Generell können Cannabisrezepturen nur auf einem BtM-Rezept verordnet werden. Neben unverarbeiteten Blüten können verarbeitete Blüten, Extrakte in unverändertem Zustand oder in Zubereitungen sowie Dronabinol-Tropfen oder -Kapseln rezeptiert werden. Je nachdem, was gefordert ist, kann die Rezeptur aufgrund der Herstell-, Prüf- und Dokumentationsschritte zeitaufwendiger sein.
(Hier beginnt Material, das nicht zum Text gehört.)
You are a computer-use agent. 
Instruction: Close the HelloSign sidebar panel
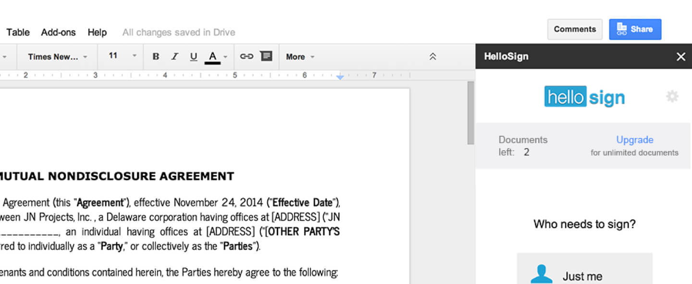[x=681, y=56]
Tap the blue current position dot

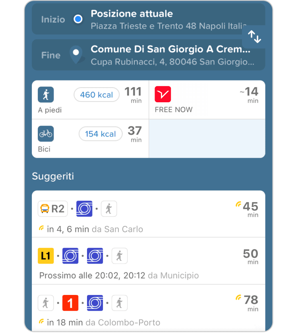[x=78, y=19]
Cannabisblüten – Achtung Staubentwicklung

Wie auch bei Teedrogen muss auch bei Cannabis die mögliche Staubentwicklung beachtet werden. Dennoch gilt: Cannabis wird nicht in der Teerezeptur verarbeitet. Apotheken, die häufig Medizinalcannabis verarbeiten haben sich eine „zweite Rezeptur“ geschaffen, wenn der Platz es hergibt, ist dies sicherlich die beste Lösung. Ansonsten gilt: Cannabis sollte im größtmöglichen Abstand zu anderen Rezepturen hergestellt werden. Um Verunreinigungen zu vermeiden, sollte auf die gleichzeitige Herstellung von pädiatrischen Rezepturen verzichtet werden. Auch wichtig: Cannabis kann potentiell allergisierend wirken. Leidet die PTA unter gewissen Pollenallergien oder Asthma empfiehlt sich das Tragen einer FFP3-Maske.

Wann und wie muss Cannabis geprüft werden?

Cannabis muss als Ausgangssubstanz analog zu allen anderen Rohstoffen in der Apotheke vor der Verarbeitung geprüft werden. Bis zu diesem Zeitpunkt ist die Substanz getrennt und eindeutig gekennzeichnet zu lagern – im Tresor, da es sich bei allen THC-haltigen Substanzen um Betäubungsmittel handelt. Für die Identitätsprüfung von Cannabis gilt seit dem 1. Juni offiziell das Deutsche Arzneibuch (DAB). Darin enthalten ist erstmals auch eine Monographie für eingestellten Cannabisextrakt. Die Blüten werden einerseits makroskopisch geprüft. Hierbei gilt: Die Droge hat die typischen Merkmale einer Vergleichsdroge nachgewiesener Identität. Charakteristisch sind die Haare und das Harz zu erkennen. Olfaktorisch besitzt Cannabis einen charakteristischen Geruch. Darüber hinaus muss die Blüte mittels Dünnschichtchromatographie geprüft werden. Eine genaue Anweisung hierfür findet sich im DAC.

Die Dünnschichtchromatographie bei der Identitätsprüfung der Extrakte erfolgt analog der bei den Blüten: Sowohl Fließmittel wie auch Anforderungen an die DC-Platte sind gleich, lediglich die Referenzlösung unterscheidet sich hinsichtlich der Konzentration. Diese Referenzsubstanzen sind meist teuer und müssen im Gefrierfach gelagert werden. Trotz der kalten Lagerung sind sie nur einen Monat haltbar. Jedoch existieren alternative Identifizierungsmethoden im DAC: Die teuren Referenzsubstanzen werden durch die kostengünstigeren Laufweitenmarker Bornylacetat und Menthol ersetzt. Den Extrakten liegt entweder ein THC-Schnelltest bei (Tilray, Caelo) oder ein Testkit kann zusätzlich bestellt werden.